One day when I was lost, he died upon the cross and I know it was the blood for me.

Essentially, we are taught that we must admit our shameful shortcomings, accept the gift of salvation, or Christ’s shameful crucifixion was in vain. 



Second, our sons and daughters, growing up in the United States, encounter a societal shame.  It is the shame of bearing black skin.  We live in a land, which enslaved, lynched, and segregated our ancestors, and in many ways still seeks to oppress us today.  Let us take the recent, story of Trayvon Martin, for example.  Many of us know the story.  He was a black, young male, walking through a white neighborhood, on his way to purchase iced tea and skittles, never to return.  And sadly, in our society, such degradation of black males is not uncommon.  Or, for our daughters, beyond the skin, there is a shame attached to black hair.  I am reminded of Tiana Parker, the teary-eyed six-year-old girl in Tulsa, Oklahoma sent home from school because the school “banned natural hairstyles such as afros and dreadlocks.”  Due to these underpinnings of theological and societal shame, I argue that this emotion is not a foundation of familial empowerment for our sons and daughters in the African-American community.  


 *Trayvon Martin and Father, Tracy Martin

However, I applaud Dr. Hinds’ use of a biblical paradigm to shed light on family dynamics and issues of mental health.  This is often a taboo topic in the black community.  Moreover, I hold that in the story of the prodigal son, the father is a starting point for analysis of the family structure, not the answer to it. 
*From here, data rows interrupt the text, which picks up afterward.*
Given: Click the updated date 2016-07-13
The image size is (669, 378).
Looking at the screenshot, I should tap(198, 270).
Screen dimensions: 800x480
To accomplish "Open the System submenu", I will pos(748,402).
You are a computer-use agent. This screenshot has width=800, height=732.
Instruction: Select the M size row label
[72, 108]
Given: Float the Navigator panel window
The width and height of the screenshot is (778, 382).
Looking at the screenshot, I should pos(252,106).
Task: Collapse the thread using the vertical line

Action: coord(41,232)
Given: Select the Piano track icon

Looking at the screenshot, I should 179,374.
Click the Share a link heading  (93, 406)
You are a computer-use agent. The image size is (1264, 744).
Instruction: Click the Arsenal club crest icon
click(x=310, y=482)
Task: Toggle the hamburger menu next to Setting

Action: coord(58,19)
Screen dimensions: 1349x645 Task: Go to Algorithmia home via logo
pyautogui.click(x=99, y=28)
Third, Hinds asserts that for both father and son, mutual shame or vulnerability can serve as a platform for empowerment.  Namely, Hinds assumes that the father is in a healthy enough place to relate to his son, to begin with.  Given the social issues surrounding the father-son dynamic, in our context today, of which Hinds states its effects adequately and with much analysis, the end goal of reconciliation by way of mutual vulnerability seems to understate the complexity of the issue.  Next, Hinds assumes that the father is aware of his own shame and willing to admit how it has impacted the father-son relationship.  The father must do his own internal work before attempting to address the son’s.  As the father, he may not be ready to undergo such a difficult process of self-introspection.  Especially, if his own shame as a son (the father) has not been addressed in his own life.  If the father and son come to a healthy place were reconciliation is possible, it will not come from a place of familial shame.  The father is not all encompassing, possessing all of the answers that the son needs for his own development.  For me, this solution echoes the paternalistic-patriarchal model of our theology.  Perhaps some of the questions we ask God, we hold the answers to.   Perhaps the son has more to say than the parable exemplifies. 


           *The Return of The Prodigal Son by Romare Bearden 
 
From what place should fathers relate to their sons and daughters?  In the story, maybe the father did the right thing in not addressing his son’s inner shame.  Maybe the father was aware of what he COULD provide: monetary as opposed to emotional support.  Perhaps the task for the lost son or daughter is to realize what the father can provide—if anything.  Perhaps it is why the prodigal child took the voyage to begin with.  Throughout our lives as sons or daughters, we will leave home many times.  We will leave in search of a community drastically different from the one in which we were raised.  Or, if the home is a toxic place, one’s journey may not permit them to return home often.  Theological, societal and familial shame are not springboards for hope.   In this case, maybe a healthy home is more psychological than physical. Perhaps this was the case for the prodigal son. Perhaps this (realization) is the place from which growth can occur.